▶ [Assigned task]
Copy out each line of the data that includes the string "computer".

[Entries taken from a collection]
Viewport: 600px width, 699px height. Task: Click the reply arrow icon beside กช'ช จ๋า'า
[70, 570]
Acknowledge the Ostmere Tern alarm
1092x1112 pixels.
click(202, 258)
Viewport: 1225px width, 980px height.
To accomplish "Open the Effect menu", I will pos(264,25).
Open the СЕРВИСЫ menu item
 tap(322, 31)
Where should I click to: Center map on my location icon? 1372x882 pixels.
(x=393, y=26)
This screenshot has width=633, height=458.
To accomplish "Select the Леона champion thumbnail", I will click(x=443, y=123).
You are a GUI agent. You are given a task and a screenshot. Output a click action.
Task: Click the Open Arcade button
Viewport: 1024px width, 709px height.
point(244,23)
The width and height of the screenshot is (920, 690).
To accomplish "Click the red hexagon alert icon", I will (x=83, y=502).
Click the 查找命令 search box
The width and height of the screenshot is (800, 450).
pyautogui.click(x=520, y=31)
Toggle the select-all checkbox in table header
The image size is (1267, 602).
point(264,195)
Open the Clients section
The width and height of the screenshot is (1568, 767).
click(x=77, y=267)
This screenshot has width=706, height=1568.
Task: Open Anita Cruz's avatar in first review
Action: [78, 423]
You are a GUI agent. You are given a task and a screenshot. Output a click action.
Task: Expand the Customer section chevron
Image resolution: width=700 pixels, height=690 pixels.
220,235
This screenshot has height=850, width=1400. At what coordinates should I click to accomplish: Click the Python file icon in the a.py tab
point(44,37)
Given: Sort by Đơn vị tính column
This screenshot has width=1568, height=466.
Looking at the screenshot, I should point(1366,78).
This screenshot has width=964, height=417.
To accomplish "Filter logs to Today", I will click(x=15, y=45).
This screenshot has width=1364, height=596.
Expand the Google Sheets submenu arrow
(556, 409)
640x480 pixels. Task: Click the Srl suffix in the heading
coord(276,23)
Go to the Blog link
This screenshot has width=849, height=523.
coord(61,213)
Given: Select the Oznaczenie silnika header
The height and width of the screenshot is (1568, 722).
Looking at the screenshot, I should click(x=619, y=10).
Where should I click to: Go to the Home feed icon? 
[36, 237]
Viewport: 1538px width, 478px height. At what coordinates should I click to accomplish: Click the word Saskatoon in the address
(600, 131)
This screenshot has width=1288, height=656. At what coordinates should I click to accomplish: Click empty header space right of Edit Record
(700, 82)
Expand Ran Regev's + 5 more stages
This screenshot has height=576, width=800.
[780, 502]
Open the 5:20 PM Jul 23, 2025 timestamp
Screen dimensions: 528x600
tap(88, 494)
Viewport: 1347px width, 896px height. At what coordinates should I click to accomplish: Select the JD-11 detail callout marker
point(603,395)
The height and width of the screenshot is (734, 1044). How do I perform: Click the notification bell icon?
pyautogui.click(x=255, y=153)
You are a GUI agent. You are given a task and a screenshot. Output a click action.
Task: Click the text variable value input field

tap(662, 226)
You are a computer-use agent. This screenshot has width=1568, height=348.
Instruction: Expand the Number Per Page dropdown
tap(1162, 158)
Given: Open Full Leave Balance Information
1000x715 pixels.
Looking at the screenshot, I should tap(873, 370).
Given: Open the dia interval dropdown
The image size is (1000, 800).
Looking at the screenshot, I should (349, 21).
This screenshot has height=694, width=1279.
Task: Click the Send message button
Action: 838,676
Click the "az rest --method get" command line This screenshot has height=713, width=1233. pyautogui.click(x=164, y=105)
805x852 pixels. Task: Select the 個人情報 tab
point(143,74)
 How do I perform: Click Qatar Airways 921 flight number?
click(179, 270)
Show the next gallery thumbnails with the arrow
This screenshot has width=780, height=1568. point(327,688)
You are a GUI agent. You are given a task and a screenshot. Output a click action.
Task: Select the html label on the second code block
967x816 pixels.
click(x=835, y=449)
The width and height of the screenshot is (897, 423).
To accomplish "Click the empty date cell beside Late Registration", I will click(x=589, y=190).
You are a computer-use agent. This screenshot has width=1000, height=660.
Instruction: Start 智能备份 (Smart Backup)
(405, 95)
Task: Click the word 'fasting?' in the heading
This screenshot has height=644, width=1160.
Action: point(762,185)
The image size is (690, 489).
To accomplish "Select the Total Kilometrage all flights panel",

▶ [Answer to this problem]
You are a computer-use agent. This screenshot has width=1568, height=348.
You are a computer-use agent. This screenshot has width=1000, height=660.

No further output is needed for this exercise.